2019 was business as usual (aka difficult) for hotels in Bali. There were no airport closures, nor earthquakes but the market was rocked by a big fall in Chinese arrivals and a duopoly of national airlines charging exorbitant airfares forcing domestic tourists to vacation abroad. All the work done = flat occupancy, flat rates and flat RevPAR across the market in 2019. Hotels in Jimbaran/Uluwatu & Ubud faired best, recording strong RevPAR growth together with luxury hotels which maintained RevPAR YOY.
Due to over tourism and environmental concerns, Bali was included as one of 13 destinations on Travel guide Fodor’s “no go” list in 2020. Bali faces looming ecological challenges such as trash on the beach, traffic jams in main tourist districts, and freshwater scarcity. Without solving these problems, Bali has to rein in its tourism growth.
Bali’s current real estate market unlike other Southeast Asian resort destinations such as Phuket in Thailand is shifting away from hotel branded residences and condotels. The current property market is now seeing development of rental yielding villas and apartments in the high growth areas of Canggu, Brawah and Uluwatu.
Bali Visitor Arrivals
According to BPS forecasts (actual’s not yet available), the number of domestic tourists to Bali would decrease in 2019 to approximately 6.2 million, a six-year record low & down 36.5% YOY.
Nearly 6.3 million international visitors came to Bali in 2019, or about 39% of the 16.1 million foreign visitors to Indonesia (↑2% YOY).
2019 saw growth in arrivals from almost all regions except Asia Pacific (Excl. ASEAN) which fell by 5%. That said, Asia Pacific (Excl.

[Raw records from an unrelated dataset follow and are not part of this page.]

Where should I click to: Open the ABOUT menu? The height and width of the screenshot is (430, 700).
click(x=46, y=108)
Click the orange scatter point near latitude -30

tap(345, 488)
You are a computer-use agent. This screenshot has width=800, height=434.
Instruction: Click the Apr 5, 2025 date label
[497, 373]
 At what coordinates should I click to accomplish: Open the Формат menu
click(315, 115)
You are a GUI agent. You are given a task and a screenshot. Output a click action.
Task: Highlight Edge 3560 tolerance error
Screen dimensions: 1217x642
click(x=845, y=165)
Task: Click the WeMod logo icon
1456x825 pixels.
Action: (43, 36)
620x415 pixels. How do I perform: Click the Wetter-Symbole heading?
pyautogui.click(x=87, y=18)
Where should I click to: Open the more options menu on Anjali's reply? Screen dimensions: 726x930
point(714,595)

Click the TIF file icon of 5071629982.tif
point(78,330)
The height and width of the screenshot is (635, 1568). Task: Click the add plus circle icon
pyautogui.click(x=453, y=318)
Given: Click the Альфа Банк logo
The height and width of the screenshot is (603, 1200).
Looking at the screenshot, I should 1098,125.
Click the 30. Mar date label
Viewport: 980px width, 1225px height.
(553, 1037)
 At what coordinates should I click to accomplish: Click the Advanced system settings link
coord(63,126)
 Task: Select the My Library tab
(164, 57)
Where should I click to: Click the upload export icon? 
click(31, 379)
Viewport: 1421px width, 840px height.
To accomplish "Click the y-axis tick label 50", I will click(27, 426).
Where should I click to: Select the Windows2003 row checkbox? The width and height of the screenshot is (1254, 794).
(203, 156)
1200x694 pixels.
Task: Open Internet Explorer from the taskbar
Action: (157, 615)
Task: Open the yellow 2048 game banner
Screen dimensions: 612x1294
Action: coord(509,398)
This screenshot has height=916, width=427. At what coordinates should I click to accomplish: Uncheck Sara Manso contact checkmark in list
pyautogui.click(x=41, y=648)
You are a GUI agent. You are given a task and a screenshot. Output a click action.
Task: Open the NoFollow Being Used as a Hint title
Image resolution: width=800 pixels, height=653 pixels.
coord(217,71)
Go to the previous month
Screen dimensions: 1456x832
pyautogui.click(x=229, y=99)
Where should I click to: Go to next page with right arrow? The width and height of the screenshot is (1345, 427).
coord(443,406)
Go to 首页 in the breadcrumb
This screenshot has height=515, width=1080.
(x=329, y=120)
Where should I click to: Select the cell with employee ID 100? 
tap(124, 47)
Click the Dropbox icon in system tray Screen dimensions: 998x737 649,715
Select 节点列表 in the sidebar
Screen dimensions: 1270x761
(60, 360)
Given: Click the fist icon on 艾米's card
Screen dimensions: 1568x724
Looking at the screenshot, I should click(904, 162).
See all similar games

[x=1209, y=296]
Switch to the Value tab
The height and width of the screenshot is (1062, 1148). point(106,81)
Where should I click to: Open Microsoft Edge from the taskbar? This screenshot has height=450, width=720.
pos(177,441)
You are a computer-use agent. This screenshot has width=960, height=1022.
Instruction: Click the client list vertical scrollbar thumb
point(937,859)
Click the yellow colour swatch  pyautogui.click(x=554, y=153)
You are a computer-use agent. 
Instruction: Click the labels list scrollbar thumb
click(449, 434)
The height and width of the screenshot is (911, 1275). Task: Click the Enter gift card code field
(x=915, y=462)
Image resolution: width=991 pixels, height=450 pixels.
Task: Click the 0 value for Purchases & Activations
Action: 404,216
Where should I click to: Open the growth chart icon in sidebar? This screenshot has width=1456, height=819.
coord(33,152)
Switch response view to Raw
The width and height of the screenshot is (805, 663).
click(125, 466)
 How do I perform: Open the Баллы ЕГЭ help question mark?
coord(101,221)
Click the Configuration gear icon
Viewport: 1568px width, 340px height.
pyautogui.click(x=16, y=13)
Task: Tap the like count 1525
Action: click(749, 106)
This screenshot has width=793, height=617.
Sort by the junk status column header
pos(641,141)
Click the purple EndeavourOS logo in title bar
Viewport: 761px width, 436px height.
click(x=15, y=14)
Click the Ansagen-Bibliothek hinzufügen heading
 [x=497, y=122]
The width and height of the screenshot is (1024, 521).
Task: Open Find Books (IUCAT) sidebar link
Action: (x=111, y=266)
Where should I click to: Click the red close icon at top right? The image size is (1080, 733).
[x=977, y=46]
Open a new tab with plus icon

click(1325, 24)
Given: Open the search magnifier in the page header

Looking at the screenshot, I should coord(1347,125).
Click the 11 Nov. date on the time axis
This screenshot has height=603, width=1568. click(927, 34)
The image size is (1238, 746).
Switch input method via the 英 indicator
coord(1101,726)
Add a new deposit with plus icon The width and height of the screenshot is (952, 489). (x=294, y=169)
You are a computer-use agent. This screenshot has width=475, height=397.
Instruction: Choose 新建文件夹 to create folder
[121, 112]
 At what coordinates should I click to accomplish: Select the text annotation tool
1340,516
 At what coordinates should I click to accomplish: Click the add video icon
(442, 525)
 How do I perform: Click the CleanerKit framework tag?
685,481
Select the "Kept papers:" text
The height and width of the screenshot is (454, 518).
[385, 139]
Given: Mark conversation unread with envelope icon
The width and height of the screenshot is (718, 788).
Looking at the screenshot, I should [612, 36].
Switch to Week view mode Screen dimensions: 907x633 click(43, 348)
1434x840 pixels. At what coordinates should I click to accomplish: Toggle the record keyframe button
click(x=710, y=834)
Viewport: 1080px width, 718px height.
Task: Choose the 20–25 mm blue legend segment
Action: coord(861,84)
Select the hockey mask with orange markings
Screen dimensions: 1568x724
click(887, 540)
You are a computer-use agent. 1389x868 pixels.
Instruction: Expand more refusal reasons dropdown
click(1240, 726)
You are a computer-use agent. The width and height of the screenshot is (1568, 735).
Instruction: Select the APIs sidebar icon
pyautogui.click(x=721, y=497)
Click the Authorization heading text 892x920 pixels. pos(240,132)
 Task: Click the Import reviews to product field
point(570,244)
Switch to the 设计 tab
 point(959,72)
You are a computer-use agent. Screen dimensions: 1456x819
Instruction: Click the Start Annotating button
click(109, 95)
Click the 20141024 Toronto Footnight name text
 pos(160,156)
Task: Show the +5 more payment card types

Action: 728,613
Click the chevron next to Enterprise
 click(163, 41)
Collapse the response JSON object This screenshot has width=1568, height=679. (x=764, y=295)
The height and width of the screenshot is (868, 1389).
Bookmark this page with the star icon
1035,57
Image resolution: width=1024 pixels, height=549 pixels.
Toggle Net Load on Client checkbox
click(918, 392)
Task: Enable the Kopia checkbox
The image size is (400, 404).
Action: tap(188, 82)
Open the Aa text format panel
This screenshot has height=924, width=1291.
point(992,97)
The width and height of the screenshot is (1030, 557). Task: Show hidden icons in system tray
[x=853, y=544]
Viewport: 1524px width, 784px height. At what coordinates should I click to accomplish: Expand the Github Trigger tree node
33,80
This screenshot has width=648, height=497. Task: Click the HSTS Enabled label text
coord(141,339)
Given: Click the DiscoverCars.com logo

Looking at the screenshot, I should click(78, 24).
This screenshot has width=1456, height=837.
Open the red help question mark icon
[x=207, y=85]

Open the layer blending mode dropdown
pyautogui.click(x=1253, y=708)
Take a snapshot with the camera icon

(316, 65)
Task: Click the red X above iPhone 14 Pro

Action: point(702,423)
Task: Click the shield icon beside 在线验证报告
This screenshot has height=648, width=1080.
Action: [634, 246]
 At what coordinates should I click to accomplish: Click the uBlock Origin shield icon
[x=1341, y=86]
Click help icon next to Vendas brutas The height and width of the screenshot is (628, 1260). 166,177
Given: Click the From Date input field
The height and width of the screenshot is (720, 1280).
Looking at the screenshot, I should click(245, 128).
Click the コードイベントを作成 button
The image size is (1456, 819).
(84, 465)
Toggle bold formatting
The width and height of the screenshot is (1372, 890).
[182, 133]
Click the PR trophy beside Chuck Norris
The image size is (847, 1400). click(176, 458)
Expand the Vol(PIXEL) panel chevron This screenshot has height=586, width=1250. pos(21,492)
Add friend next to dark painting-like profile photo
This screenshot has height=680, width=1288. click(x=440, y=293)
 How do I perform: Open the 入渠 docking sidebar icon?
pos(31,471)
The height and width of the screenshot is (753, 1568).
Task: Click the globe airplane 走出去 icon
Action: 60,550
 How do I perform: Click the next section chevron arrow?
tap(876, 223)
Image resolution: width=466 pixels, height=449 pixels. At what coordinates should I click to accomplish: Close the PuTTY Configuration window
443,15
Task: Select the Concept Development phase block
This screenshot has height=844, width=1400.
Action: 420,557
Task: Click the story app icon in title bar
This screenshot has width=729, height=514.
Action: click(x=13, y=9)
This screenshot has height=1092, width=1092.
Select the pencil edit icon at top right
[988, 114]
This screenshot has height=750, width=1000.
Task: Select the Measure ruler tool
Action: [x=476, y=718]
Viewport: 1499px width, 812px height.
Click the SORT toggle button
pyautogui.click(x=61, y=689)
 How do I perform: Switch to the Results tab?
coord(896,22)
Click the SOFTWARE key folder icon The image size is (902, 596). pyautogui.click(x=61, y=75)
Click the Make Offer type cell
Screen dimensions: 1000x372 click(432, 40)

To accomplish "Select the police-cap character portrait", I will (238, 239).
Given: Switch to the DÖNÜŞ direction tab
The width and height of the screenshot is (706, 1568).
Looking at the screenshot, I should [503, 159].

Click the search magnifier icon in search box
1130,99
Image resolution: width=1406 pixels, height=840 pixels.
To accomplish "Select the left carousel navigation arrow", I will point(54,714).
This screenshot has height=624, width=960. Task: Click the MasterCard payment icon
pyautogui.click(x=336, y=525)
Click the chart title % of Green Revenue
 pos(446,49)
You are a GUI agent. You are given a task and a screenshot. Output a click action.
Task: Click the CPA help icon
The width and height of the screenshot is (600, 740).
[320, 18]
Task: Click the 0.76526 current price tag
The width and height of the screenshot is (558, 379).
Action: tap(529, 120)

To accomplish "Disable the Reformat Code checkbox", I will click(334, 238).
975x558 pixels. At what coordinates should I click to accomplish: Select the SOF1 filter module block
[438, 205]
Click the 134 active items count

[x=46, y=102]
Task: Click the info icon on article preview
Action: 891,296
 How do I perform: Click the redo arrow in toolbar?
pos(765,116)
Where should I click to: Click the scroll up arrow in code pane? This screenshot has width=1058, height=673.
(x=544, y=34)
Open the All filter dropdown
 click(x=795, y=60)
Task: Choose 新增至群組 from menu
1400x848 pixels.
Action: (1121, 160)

ASEAN) held firm to the No. 1 spot, representing 36% of total international arrivals.
Another important source region was Oceania, generating 22% of total foreign arrivals to Bali in 2019.
In 2019, for the first time since 2016, Australia surpassed China as the top source market for foreign visitors to Bali, generating one-fifth of the total international arrivals. Australians totalled 1,225,425 arrivals, up by 6% from 2018.
Bali hotels recorded a slight increase in occupancy but unfortunately a slightly larger decrease in ADR (IDR) in 2019 to record falls in RevPAR (IDR).
Occupancy in the Luxury segment grew positively, while ADR declined by 14% in both IDR and USD, resulting in flat RevPAR.
Upper Upscale class registered the most significant decline of 9% in RevPAR (USD) among all segments, mainly because the ADR slipped, and IDR depreciated against the USD.
The Upscale segment saw declines across the board.
The midscale rate segment also showed a decline in all matrices.